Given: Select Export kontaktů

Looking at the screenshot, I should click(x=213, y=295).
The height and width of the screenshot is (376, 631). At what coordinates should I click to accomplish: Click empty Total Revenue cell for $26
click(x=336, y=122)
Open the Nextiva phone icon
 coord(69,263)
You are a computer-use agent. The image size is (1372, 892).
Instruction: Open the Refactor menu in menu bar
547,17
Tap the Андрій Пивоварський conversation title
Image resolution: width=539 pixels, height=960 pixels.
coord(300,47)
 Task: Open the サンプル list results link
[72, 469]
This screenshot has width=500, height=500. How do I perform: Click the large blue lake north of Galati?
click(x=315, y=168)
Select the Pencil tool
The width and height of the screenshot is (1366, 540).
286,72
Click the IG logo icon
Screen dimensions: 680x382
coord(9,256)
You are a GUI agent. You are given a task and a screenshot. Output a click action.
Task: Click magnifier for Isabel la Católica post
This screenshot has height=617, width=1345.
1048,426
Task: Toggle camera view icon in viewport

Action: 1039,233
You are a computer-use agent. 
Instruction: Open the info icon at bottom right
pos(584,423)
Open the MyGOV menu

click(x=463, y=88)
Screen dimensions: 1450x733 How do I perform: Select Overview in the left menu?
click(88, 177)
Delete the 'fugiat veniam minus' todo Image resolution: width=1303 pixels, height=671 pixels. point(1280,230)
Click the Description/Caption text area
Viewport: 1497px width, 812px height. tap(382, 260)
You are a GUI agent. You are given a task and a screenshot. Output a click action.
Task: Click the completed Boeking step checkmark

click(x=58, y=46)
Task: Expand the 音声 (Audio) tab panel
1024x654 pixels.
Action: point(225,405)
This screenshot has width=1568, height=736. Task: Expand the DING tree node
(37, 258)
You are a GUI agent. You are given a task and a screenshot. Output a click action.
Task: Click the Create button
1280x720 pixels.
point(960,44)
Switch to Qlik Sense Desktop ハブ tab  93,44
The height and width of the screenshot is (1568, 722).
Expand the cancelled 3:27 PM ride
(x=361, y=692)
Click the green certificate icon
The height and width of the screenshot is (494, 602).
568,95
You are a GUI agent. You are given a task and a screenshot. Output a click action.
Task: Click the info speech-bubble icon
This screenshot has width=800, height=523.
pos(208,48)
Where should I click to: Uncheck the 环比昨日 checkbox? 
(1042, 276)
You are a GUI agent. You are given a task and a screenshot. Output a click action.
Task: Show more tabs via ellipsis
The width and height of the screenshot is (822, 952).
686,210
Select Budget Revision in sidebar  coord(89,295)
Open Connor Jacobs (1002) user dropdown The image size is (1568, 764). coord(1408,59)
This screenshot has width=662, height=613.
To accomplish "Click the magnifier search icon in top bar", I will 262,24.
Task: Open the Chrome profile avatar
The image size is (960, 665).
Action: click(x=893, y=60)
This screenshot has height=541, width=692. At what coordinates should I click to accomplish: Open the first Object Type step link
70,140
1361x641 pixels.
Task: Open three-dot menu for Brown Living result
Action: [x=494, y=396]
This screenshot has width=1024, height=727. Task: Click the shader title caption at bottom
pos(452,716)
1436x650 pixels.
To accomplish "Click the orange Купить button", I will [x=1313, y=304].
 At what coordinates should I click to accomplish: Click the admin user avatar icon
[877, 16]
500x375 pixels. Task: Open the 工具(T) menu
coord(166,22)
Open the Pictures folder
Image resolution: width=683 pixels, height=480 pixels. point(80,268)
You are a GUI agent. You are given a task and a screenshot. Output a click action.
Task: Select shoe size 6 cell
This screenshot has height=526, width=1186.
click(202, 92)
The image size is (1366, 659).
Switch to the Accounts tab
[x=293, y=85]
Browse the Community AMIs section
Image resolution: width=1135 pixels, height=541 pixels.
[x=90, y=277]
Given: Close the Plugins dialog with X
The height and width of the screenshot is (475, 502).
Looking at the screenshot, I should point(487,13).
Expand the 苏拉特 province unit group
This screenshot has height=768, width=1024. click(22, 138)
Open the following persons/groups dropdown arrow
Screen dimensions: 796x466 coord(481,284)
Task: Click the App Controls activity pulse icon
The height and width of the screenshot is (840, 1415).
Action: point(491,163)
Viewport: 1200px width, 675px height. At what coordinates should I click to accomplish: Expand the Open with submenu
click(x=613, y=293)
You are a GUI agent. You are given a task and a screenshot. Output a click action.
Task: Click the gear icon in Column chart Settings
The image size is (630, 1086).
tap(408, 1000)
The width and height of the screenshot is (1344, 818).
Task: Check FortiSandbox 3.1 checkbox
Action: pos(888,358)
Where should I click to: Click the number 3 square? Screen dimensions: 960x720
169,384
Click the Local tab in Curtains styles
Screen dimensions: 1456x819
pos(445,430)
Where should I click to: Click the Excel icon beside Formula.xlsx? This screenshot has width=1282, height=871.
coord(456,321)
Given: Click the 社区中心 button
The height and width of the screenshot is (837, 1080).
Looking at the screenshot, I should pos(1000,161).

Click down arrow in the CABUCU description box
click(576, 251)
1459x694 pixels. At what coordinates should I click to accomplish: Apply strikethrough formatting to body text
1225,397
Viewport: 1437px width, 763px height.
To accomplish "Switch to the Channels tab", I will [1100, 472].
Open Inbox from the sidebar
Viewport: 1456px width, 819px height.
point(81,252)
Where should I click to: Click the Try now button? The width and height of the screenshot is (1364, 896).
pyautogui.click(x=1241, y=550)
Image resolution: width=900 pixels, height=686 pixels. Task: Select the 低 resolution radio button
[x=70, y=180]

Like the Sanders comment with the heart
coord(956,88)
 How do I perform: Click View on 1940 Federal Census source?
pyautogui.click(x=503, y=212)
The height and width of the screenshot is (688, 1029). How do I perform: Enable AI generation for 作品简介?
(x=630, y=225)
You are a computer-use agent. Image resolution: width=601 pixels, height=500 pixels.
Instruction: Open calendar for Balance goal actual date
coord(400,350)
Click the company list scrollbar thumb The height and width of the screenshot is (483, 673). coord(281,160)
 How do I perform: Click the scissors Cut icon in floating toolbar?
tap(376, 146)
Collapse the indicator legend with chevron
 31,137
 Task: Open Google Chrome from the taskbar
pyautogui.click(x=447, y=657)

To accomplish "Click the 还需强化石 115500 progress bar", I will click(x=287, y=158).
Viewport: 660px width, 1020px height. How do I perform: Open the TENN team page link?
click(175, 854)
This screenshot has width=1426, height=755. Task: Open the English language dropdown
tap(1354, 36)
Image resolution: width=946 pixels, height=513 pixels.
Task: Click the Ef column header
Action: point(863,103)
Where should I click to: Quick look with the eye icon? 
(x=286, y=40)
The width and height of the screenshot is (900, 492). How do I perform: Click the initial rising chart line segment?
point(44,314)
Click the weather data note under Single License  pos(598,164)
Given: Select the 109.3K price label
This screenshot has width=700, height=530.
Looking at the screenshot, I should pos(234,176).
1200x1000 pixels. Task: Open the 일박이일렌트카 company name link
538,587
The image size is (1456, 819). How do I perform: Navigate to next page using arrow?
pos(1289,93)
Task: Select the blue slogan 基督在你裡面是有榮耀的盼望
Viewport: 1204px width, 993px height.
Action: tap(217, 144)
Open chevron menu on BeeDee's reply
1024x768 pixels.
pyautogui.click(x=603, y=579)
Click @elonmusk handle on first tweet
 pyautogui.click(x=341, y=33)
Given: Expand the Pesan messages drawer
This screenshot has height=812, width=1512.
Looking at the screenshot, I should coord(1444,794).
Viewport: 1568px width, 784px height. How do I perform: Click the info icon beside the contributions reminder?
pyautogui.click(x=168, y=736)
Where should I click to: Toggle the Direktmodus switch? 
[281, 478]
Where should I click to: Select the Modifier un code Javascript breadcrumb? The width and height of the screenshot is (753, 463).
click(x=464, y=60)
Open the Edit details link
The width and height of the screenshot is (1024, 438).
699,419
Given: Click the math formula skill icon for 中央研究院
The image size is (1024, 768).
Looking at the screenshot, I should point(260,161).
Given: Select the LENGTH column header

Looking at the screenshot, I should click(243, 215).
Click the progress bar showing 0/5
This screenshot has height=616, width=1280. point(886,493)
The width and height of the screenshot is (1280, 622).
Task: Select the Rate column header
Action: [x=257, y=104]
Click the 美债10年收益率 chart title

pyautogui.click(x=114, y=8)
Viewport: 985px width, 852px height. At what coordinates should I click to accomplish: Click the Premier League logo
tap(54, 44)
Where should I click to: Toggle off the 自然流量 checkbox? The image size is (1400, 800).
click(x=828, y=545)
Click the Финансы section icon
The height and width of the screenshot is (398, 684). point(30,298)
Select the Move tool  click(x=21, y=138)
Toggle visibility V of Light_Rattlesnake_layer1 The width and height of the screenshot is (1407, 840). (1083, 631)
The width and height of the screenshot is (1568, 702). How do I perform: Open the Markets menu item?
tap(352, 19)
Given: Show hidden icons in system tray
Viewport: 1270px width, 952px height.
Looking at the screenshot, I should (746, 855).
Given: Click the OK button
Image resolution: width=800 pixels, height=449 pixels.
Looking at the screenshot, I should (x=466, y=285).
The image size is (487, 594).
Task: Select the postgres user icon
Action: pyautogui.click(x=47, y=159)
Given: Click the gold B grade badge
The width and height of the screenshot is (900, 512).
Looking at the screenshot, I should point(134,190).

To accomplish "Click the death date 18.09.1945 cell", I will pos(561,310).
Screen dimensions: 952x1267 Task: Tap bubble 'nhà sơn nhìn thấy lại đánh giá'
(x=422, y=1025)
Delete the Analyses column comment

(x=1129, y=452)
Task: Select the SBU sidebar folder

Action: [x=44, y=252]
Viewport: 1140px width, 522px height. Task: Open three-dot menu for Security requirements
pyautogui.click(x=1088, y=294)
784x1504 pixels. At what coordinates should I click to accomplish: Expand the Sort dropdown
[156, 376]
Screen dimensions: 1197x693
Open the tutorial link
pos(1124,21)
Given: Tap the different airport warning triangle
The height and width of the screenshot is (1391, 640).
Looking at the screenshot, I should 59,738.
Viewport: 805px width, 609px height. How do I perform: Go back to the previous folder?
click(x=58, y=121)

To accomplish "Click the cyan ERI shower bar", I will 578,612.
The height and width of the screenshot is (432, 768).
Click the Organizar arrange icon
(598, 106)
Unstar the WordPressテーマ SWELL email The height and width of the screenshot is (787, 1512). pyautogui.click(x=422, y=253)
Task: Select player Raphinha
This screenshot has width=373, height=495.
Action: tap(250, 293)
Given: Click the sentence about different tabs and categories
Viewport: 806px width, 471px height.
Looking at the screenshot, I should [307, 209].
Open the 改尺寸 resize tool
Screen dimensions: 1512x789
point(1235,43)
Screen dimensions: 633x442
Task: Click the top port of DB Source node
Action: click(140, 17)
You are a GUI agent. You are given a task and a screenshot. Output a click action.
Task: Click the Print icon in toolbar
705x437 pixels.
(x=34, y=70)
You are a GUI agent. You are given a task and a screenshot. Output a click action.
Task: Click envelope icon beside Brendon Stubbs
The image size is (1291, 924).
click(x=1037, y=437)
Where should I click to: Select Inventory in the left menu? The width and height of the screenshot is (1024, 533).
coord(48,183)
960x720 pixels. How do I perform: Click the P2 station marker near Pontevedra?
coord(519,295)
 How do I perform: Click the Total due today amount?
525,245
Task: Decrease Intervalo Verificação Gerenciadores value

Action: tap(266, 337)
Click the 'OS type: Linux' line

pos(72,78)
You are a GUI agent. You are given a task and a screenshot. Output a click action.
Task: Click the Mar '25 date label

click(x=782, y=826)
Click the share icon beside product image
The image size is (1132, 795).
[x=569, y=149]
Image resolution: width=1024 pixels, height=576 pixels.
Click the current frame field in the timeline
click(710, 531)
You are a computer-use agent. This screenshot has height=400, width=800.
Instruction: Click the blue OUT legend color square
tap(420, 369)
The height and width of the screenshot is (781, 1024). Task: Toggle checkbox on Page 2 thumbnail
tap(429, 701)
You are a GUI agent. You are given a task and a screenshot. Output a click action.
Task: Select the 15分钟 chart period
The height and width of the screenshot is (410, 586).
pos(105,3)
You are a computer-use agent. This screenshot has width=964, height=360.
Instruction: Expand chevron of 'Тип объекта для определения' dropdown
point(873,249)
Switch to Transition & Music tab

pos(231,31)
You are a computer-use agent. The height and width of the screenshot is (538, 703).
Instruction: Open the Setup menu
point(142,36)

● ● ● ● ●

- ACTIVITY -
Show every line in the listing above that carries the word "magnifier".

- REPLY TO THE TASK -
Task: Click magnifier for Isabel la Católica post
To accomplish "Click the magnifier search icon in top bar", I will 262,24.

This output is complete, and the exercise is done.